Copy out the portion of the items below that begins with the line containing "The image size" and continues through the end of the items, leaving out the pictures.
>> START EXERCISE DATA
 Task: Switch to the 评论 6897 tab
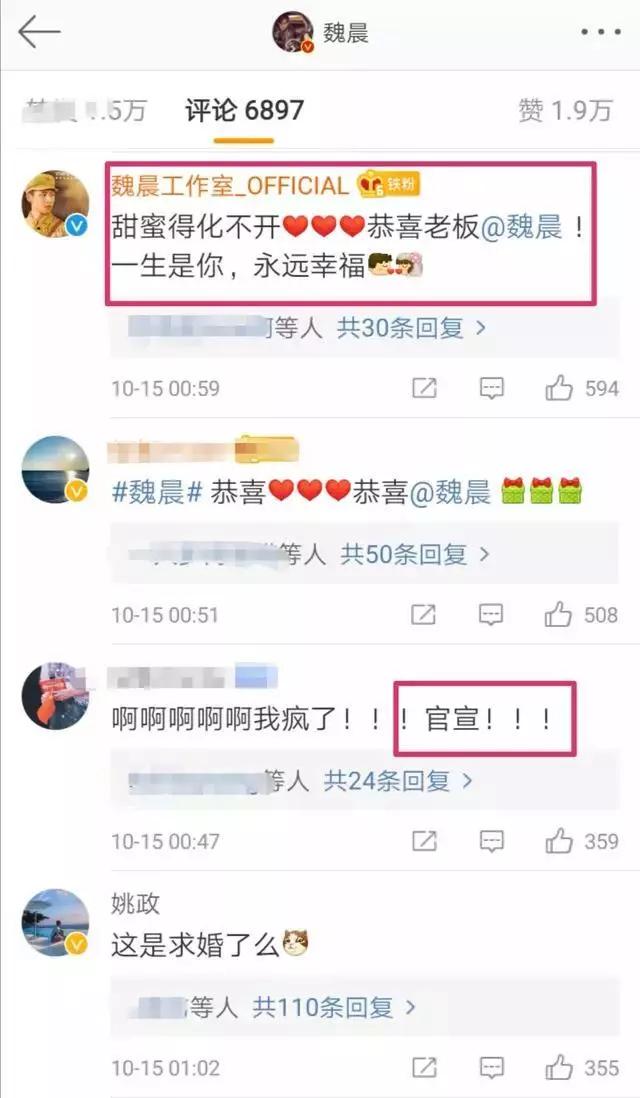[244, 111]
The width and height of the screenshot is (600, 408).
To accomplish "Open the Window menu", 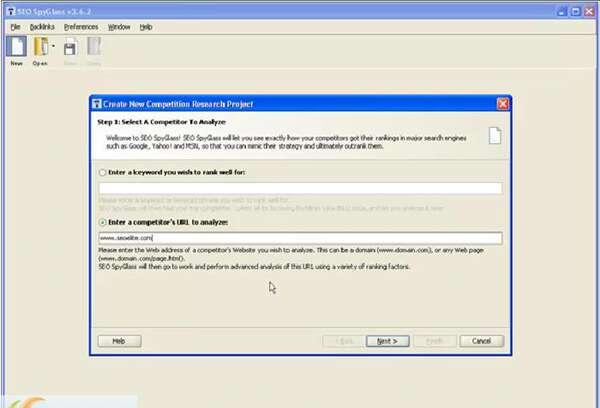I will 119,26.
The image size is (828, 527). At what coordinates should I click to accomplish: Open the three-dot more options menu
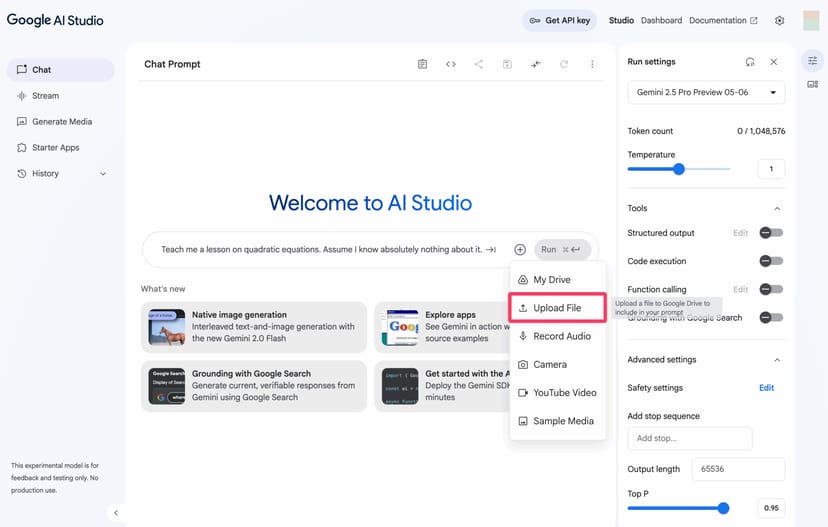coord(592,64)
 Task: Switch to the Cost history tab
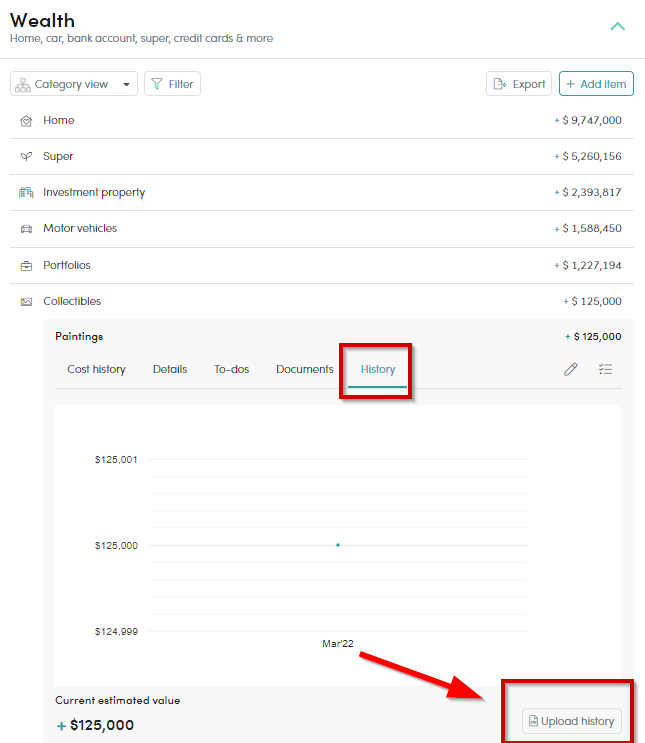click(96, 369)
>> END EXERCISE DATA
ANSWER TO THIS TASK.
The image size is (828, 527). At what coordinates should I click to accomplish: Open the three-dot more options menu
coord(592,64)
 Task: Switch to the Cost history tab
click(96, 369)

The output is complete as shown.